As soon as that thought passes my lips I let out a heavy sigh.  I can feel my mood already taking a turn and not in the direction that I want.  The changing season means swapping out summer clothes for winter.  In my glee for our anticipated move, back in March I packed away books, odds and ends and winter clothes filling three small wardrobe boxes.  I taped and marked those boxes with the full expectation that the next time I opened them I’d be moved.  Well, we know how that’s all going.

No Bueno.

In an effort to soothe my soul, I marched myself over to Barnes & Noble®.

and yes….
I bought another book.

What spoke to me this time?

The Book of Joy: Finding Enduring Happiness in an Uncertain World, published by Doug Abrams.  The book is co-authored by two great spiritual leaders: Archbishop Desmond Tutu and His Holiness, the 14th Dalai Lama. Apparently, they’ve been friends for many years.

What I'm reading now.

What I’m reading now.

So far, it’s been a good little read.  These two souls have certainly endured adversity and hardship in their lives and yet they are filled with joy, wonderment and deep compassion for all souls. How do they live joyfully given the pain and suffering all around them?  I want to know!  The conversations between the Archbishop and the Dalai Lama are refreshingly sweet and simple, their banter back and forth playful and even mischievous, like two little boys playing in the schoolyard.   I’ve been reading a page or two every morning over coffee in an effort to step outside of my head more and to gain greater insight into how best to cultivate more joy and gratitude—and therefore less complaining about things great and small.

It seems deceptively simple: Joy and happiness are both within reach at this very moment if I simply look within (not externally).   Intuitively, I know this.  Consistent application and execution of a few commonsense principles (including meditation and even prayer) seems to be quite another matter, especially now as I look at those packed moving boxes with heals dug in: I WILL NOT UNPACK THESE BOXES BECAUSE WE ARE MOVING.

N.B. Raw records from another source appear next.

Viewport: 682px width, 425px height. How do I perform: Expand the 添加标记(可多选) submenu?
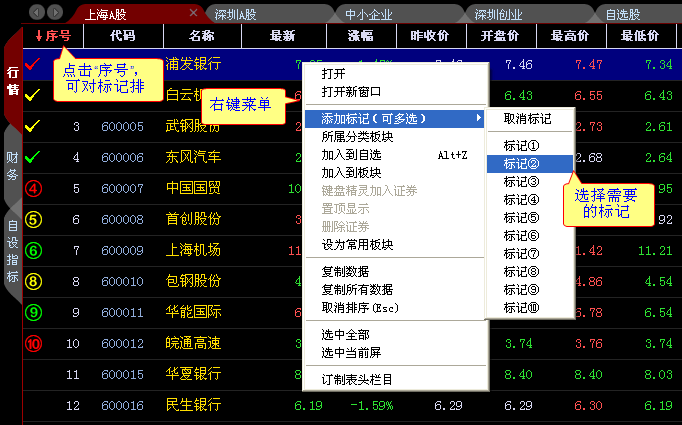pyautogui.click(x=395, y=119)
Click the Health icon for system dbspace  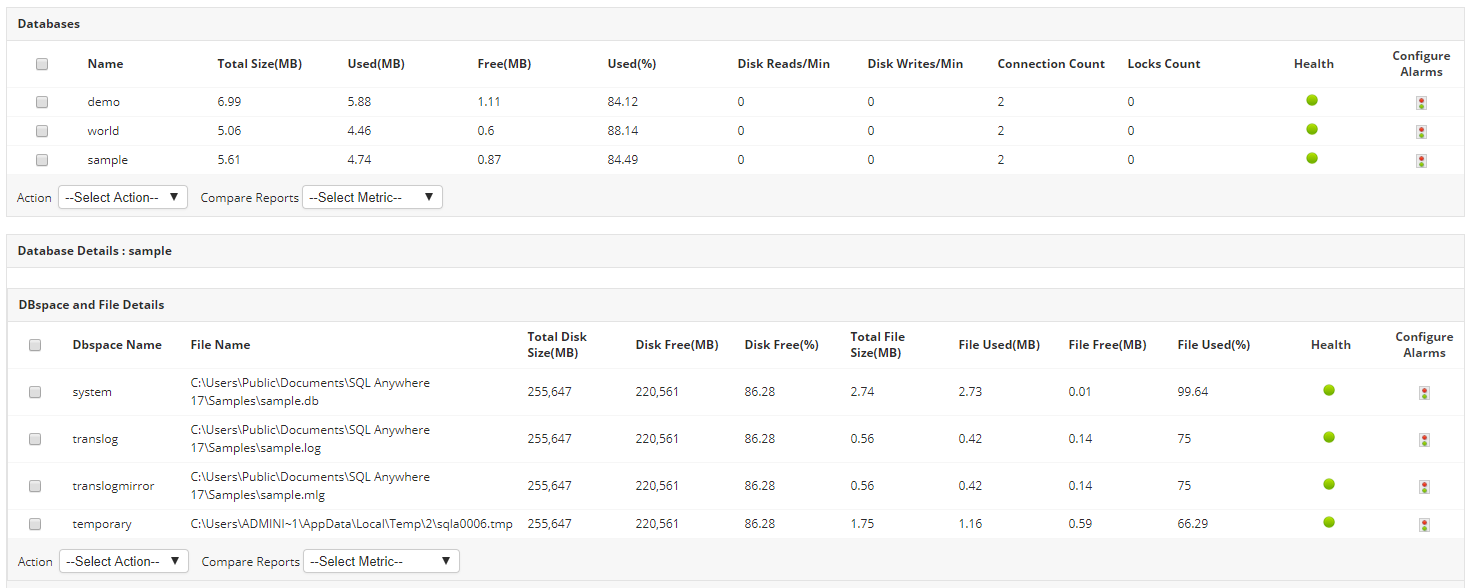pyautogui.click(x=1329, y=391)
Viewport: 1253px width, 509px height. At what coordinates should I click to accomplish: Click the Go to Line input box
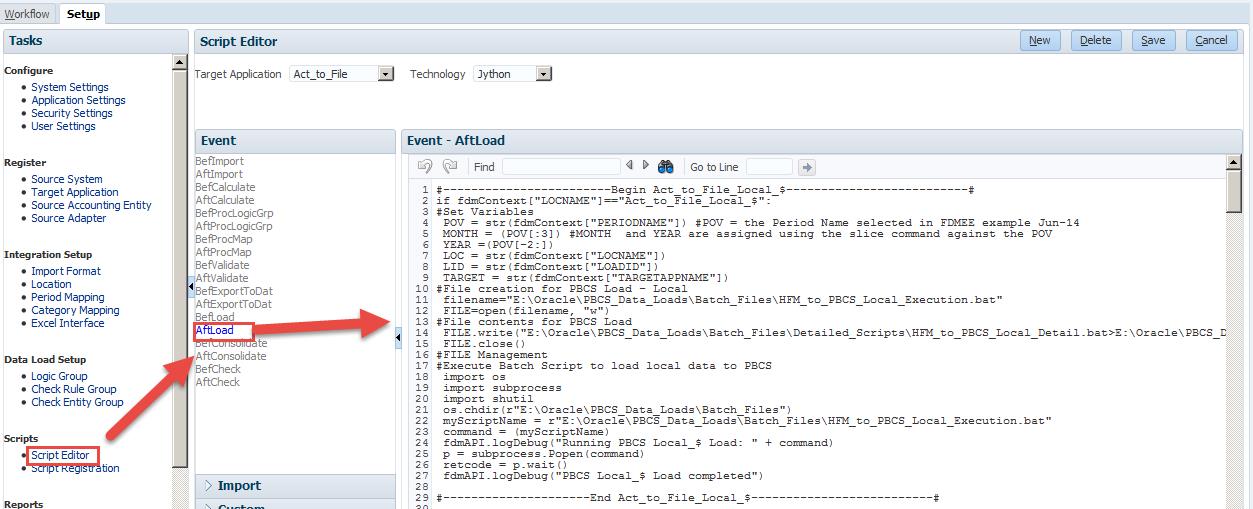pos(768,167)
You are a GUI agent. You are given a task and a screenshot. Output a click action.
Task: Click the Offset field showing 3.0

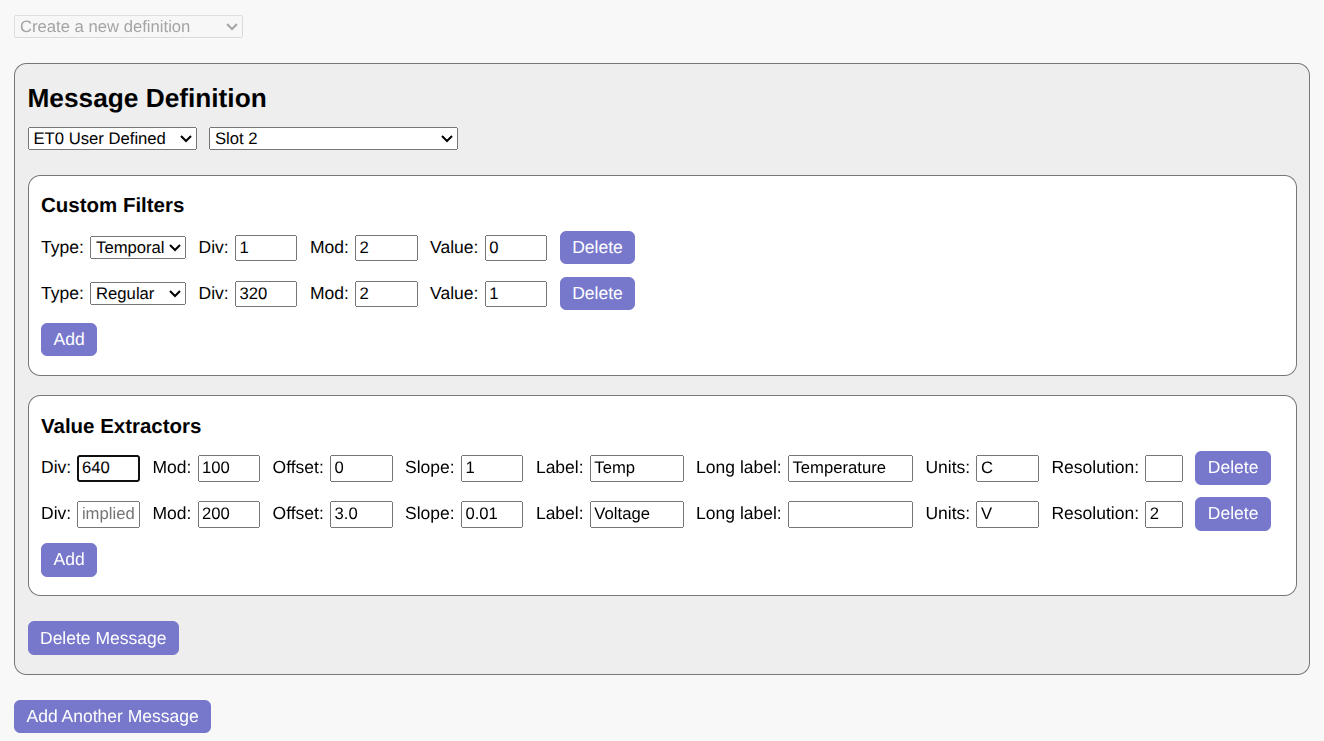point(361,514)
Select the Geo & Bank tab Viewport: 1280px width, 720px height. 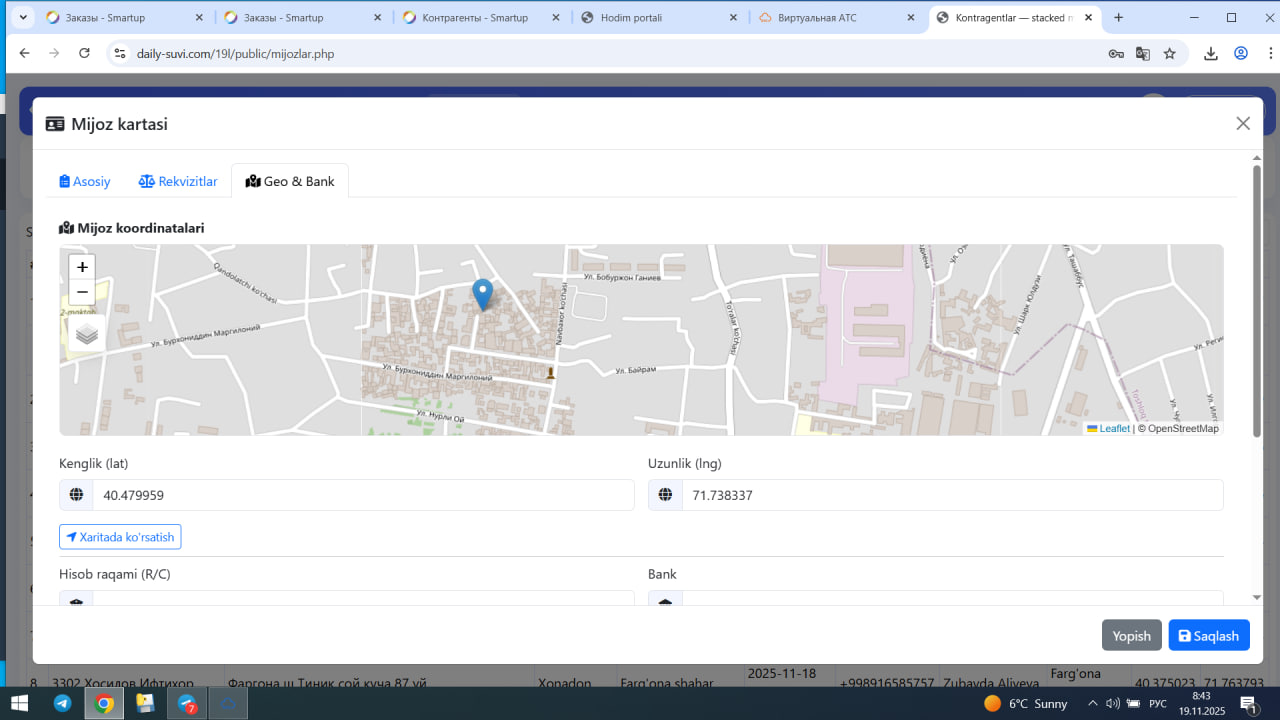click(x=290, y=181)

Lately, the more time I spend in my head the more stress there seems to be.  Well duh, right?  Running everyday was my one and only “drug” of choice that kept most tension at bay.  Running allowed me to zone out.  Well…I can’t do that anymore so it’s a bit more challenging to keep stressors at bay…especially as my life seems to continue to be in limbo.   It doesn’t take long for a single thought about my parents or former friends, (ex-anyone!), or even my children to spiral into past-centered thoughts.  So too, when in the wee hours of the morning I find myself almost dizzy from some video-loop playing in my head… filled with notions and emotions that certainly don’t do anyone (especially moi) one bit of good.  And, when I’m stuck in my head I’m also reminded of that stark reality that there are—and always will be— assholes just around the corner and around the world.

Nothing is gonna change that so… breath deeply… get over it…forgive (not forget)…and then move on.

The Dalai Lama says that “the only thing that will bring happiness is affection and warmheartedness.”  IMHO, I’ve got those attributes covered—most of the time.  It’s when buttons are pushed that the little Purple Minion monster surfaces in a snap-of-a finger-kind-of-moment.

I’ve clearly got work to do…but so do about seven billion other people on this planet.  I am not alone!  Yoga—and well, OK…. a punching bag too—helps knock the purple beast to the curb.   The moment I close my eyes and take a deep, long breath, releasing it with slow and purposeful measure, that Purple Minion moment passes and centering (and forgiveness) returns.

And, when I’m in a complaining rut, I’m comforted knowing that even the Dalai Lama complains.  It cracked me up that he thinks the Japanese can be “too formal”:

“The worse thing is the formal lunches.  I always tease them that the meal looks like decoration, not food.  Everything is very beautiful but very small portions!  I don’t care about formality so I ask them more rice, more rice!  Too much formality, then you are left with very little portion, which is maybe good for a bird.!”

 

Made me smile.  Made me laugh out loud.

There you have it.  A moment of bliss (been lots of them today) and even better… JOY.

My Ugg boots are not packed in a box!